Given entries Block Start

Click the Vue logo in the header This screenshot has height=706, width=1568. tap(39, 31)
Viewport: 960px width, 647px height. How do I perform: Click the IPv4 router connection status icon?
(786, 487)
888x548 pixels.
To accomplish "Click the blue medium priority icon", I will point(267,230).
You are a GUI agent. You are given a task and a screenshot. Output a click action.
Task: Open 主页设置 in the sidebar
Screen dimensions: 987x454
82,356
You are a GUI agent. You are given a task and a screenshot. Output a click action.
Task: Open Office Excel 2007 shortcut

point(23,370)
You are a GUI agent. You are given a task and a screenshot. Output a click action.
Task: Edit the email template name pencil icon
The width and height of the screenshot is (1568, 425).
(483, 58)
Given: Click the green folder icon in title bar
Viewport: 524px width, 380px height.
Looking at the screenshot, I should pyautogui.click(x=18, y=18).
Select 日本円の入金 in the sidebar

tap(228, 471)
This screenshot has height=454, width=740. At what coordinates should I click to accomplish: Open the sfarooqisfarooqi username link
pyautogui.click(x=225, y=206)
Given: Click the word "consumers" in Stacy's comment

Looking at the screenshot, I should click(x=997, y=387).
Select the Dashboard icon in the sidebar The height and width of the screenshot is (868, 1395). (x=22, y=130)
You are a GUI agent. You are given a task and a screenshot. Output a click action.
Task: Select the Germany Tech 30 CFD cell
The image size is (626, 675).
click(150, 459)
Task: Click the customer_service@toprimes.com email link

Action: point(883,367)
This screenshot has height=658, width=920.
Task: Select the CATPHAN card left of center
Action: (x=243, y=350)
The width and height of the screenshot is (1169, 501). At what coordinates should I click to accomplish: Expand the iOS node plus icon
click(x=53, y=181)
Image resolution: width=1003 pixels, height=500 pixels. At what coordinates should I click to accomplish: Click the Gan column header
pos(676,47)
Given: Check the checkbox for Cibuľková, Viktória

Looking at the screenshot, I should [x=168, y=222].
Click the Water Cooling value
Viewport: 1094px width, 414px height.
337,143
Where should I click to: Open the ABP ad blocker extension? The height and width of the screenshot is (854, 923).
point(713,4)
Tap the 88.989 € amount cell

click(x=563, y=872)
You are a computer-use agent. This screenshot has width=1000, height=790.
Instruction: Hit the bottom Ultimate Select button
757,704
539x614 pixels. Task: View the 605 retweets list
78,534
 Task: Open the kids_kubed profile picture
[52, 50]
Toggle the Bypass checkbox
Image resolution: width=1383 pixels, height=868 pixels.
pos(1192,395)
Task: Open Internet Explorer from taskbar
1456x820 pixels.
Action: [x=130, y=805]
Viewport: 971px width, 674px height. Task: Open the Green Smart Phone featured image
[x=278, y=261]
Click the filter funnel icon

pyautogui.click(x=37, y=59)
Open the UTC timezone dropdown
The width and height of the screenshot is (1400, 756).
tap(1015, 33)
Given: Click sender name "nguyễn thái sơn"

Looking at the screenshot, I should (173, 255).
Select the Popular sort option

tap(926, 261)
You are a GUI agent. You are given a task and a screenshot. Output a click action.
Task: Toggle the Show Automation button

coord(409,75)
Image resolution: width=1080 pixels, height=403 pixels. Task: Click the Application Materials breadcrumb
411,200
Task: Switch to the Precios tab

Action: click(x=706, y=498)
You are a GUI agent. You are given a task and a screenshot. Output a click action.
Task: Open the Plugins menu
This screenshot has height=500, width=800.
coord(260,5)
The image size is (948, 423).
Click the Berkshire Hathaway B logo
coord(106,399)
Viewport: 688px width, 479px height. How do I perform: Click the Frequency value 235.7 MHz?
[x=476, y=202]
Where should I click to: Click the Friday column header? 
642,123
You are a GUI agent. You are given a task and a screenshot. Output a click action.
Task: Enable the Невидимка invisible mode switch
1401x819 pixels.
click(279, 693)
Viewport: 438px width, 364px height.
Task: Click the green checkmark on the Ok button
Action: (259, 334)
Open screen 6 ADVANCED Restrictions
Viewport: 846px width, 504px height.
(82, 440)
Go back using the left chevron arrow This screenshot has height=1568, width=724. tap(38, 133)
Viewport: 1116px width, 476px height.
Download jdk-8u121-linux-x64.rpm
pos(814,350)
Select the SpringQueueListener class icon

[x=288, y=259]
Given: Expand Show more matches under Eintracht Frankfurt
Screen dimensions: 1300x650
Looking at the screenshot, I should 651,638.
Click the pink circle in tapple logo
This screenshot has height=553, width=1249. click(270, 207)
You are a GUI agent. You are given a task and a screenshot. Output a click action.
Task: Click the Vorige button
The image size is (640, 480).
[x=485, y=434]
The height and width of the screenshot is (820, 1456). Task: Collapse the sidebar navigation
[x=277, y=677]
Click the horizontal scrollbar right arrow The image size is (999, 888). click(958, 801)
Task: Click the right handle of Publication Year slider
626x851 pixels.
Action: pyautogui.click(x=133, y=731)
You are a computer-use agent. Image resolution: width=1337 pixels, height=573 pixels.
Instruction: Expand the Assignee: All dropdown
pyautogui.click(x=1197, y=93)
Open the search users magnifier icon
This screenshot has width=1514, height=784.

Given entries Block End

*Exercise description:*
All the entries should be written out again precisely.

*Response to this exercise:*
Click the Vue logo in the header This screenshot has height=706, width=1568. tap(39, 31)
Viewport: 960px width, 647px height. How do I perform: Click the IPv4 router connection status icon?
(786, 487)
888x548 pixels.
To accomplish "Click the blue medium priority icon", I will point(267,230).
You are a GUI agent. You are given a task and a screenshot. Output a click action.
Task: Open 主页设置 in the sidebar
Screen dimensions: 987x454
82,356
You are a GUI agent. You are given a task and a screenshot. Output a click action.
Task: Open Office Excel 2007 shortcut

point(23,370)
You are a GUI agent. You are given a task and a screenshot. Output a click action.
Task: Edit the email template name pencil icon
The width and height of the screenshot is (1568, 425).
(483, 58)
Given: Click the green folder icon in title bar
Viewport: 524px width, 380px height.
Looking at the screenshot, I should pyautogui.click(x=18, y=18).
Select 日本円の入金 in the sidebar

tap(228, 471)
This screenshot has height=454, width=740. At what coordinates should I click to accomplish: Open the sfarooqisfarooqi username link
pyautogui.click(x=225, y=206)
Given: Click the word "consumers" in Stacy's comment

Looking at the screenshot, I should click(x=997, y=387).
Select the Dashboard icon in the sidebar The height and width of the screenshot is (868, 1395). (x=22, y=130)
You are a GUI agent. You are given a task and a screenshot. Output a click action.
Task: Select the Germany Tech 30 CFD cell
The image size is (626, 675).
click(150, 459)
Task: Click the customer_service@toprimes.com email link

Action: point(883,367)
This screenshot has height=658, width=920.
Task: Select the CATPHAN card left of center
Action: (x=243, y=350)
The width and height of the screenshot is (1169, 501). At what coordinates should I click to accomplish: Expand the iOS node plus icon
click(x=53, y=181)
Image resolution: width=1003 pixels, height=500 pixels. At what coordinates should I click to accomplish: Click the Gan column header
pos(676,47)
Given: Check the checkbox for Cibuľková, Viktória

Looking at the screenshot, I should [x=168, y=222].
Click the Water Cooling value
Viewport: 1094px width, 414px height.
337,143
Where should I click to: Open the ABP ad blocker extension? The height and width of the screenshot is (854, 923).
point(713,4)
Tap the 88.989 € amount cell

click(x=563, y=872)
You are a computer-use agent. This screenshot has width=1000, height=790.
Instruction: Hit the bottom Ultimate Select button
757,704
539x614 pixels. Task: View the 605 retweets list
78,534
 Task: Open the kids_kubed profile picture
[52, 50]
Toggle the Bypass checkbox
Image resolution: width=1383 pixels, height=868 pixels.
pos(1192,395)
Task: Open Internet Explorer from taskbar
1456x820 pixels.
Action: [x=130, y=805]
Viewport: 971px width, 674px height. Task: Open the Green Smart Phone featured image
[x=278, y=261]
Click the filter funnel icon

pyautogui.click(x=37, y=59)
Open the UTC timezone dropdown
The width and height of the screenshot is (1400, 756).
tap(1015, 33)
Given: Click sender name "nguyễn thái sơn"

Looking at the screenshot, I should (173, 255).
Select the Popular sort option

tap(926, 261)
You are a GUI agent. You are given a task and a screenshot. Output a click action.
Task: Toggle the Show Automation button

coord(409,75)
Image resolution: width=1080 pixels, height=403 pixels. Task: Click the Application Materials breadcrumb
411,200
Task: Switch to the Precios tab

Action: click(x=706, y=498)
You are a GUI agent. You are given a task and a screenshot. Output a click action.
Task: Open the Plugins menu
This screenshot has height=500, width=800.
coord(260,5)
The image size is (948, 423).
Click the Berkshire Hathaway B logo
coord(106,399)
Viewport: 688px width, 479px height. How do I perform: Click the Frequency value 235.7 MHz?
[x=476, y=202]
Where should I click to: Click the Friday column header? 
642,123
You are a GUI agent. You are given a task and a screenshot. Output a click action.
Task: Enable the Невидимка invisible mode switch
1401x819 pixels.
click(279, 693)
Viewport: 438px width, 364px height.
Task: Click the green checkmark on the Ok button
Action: (259, 334)
Open screen 6 ADVANCED Restrictions
Viewport: 846px width, 504px height.
(82, 440)
Go back using the left chevron arrow This screenshot has height=1568, width=724. tap(38, 133)
Viewport: 1116px width, 476px height.
Download jdk-8u121-linux-x64.rpm
pos(814,350)
Select the SpringQueueListener class icon

[x=288, y=259]
Given: Expand Show more matches under Eintracht Frankfurt
Screen dimensions: 1300x650
Looking at the screenshot, I should 651,638.
Click the pink circle in tapple logo
This screenshot has height=553, width=1249. click(270, 207)
You are a GUI agent. You are given a task and a screenshot. Output a click action.
Task: Click the Vorige button
The image size is (640, 480).
[x=485, y=434]
The height and width of the screenshot is (820, 1456). Task: Collapse the sidebar navigation
[x=277, y=677]
Click the horizontal scrollbar right arrow The image size is (999, 888). click(958, 801)
Task: Click the right handle of Publication Year slider
626x851 pixels.
Action: pyautogui.click(x=133, y=731)
You are a computer-use agent. Image resolution: width=1337 pixels, height=573 pixels.
Instruction: Expand the Assignee: All dropdown
pyautogui.click(x=1197, y=93)
Open the search users magnifier icon
This screenshot has width=1514, height=784.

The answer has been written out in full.